На краю — две золотые точки.
Исет-Нуа.
— Нашли в старой шкатулке Тенеры, — сказал он. — Внутри была игла с остатками тёмного осадка. Хепу уже смотрит. Говорит, похоже на сонное молоко, смешанное со смолой.
Раэм не двинулся.
Я почувствовала, как у меня похолодели пальцы.
— Для кого?
Кахем посмотрел на него.
— На шкатулке выцарапана отметка: «Ночь Красного Занавеса».
Раэм закрыл глаза.
Вот и всё.
Его память больше не была только памятью.
У неё появилась вещь.
След.
Лента.
Игла.
Осадок.
Меху тихо спросил:
— Теперь писать, владыка?
Раэм открыл глаза.
Слишком медленно.
Потом сел напротив меня, будто впервые за вечер у него подкосились ноги.
— Пиши.
Меху опустил перо на дощечку.
Раэм говорил ровно.
Каждое слово давалось ему с кровью, но голос не дрожал.
Он рассказывал о красном занавесе. О чаше. О чёрном платке. О словах Неферет-Айи. О горьком молоке. О святилище на рассвете. О том, как поверил удобной смерти ребёнка.
Я слушала.
И думала, что правда не делает человека лучше сразу.
Иногда она просто снимает повязку с гниющей раны.
Когда он закончил, за стеной тихо заплакал Сену.
Не закричал. Не закашлялся.
Просто детский сонный плач.
Раэм поднялся первым.
Мы вернулись к нему почти бегом.
Сену лежал с открытыми глазами. Сат-Исет гладила его по волосам, Хепу держал чашу с водой.
— Папа, — прошептал мальчик.
Раэм сел рядом.
— Я здесь.
— Ты спал, когда его унесли?
Комната остановилась.
Хенут закрыла рот рукой.
Раэм медленно наклонился к сыну.
— Кого?
Сену посмотрел на меня.
Потом на отца.
— Маленького. В чёрной лодке.
Сосуд с песком у стены вдруг зашуршал.
Сам.
Ткань на нём дрогнула, будто внутри прошёл сухой ветер.

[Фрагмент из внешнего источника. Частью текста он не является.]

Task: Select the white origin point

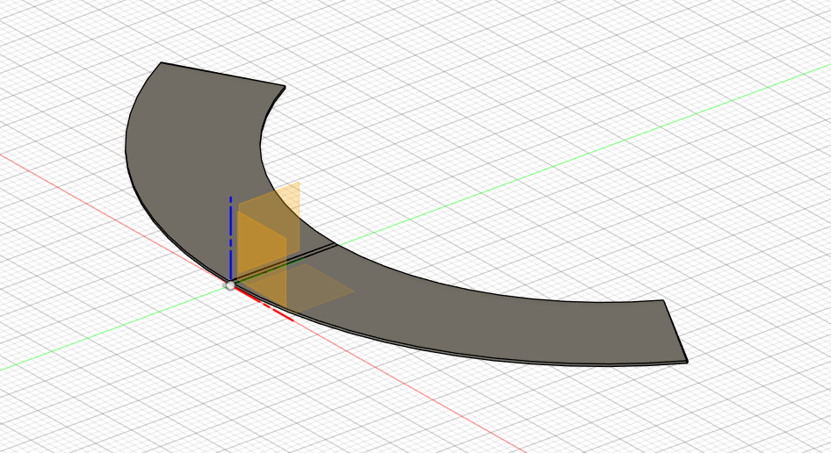Action: [230, 285]
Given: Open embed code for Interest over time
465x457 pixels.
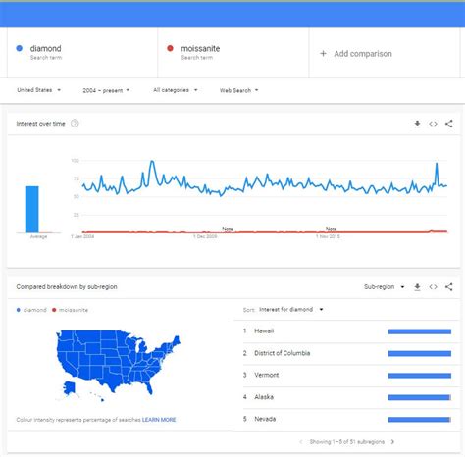Looking at the screenshot, I should pyautogui.click(x=433, y=124).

Я подошла и осторожно развернула край.
На детской пелёнке, которой был обёрнут сосуд, проступали тёмные влажные знаки.
Не от воды.
Словно ткань вспомнила чернила.
Меху поднёс лампу и прочитал шёпотом:
— «Хаир видел первый вдох.»
Раэм побледнел так, что я испугалась, что он упадёт.
— Нет, — сказал он.
Но голос был уже не отрицанием.
Мольбой.
Сену снова закрыл глаза.
— Он был жив, — прошептал мальчик.
Тишина стала огромной.
Больше комнаты.
Больше дворца.
Больше всех красивых лживых ритуалов.
Раэм медленно опустился на колени рядом с ложем сына.
Не передо мной.
Не перед богами.
Перед правдой.
А я смотрела на него и понимала: ночь, которую не помнил фараон, не была ночью мёртвого ребёнка.
Она была ночью первого вдоха.
И кто-то украл этот вдох у них обоих.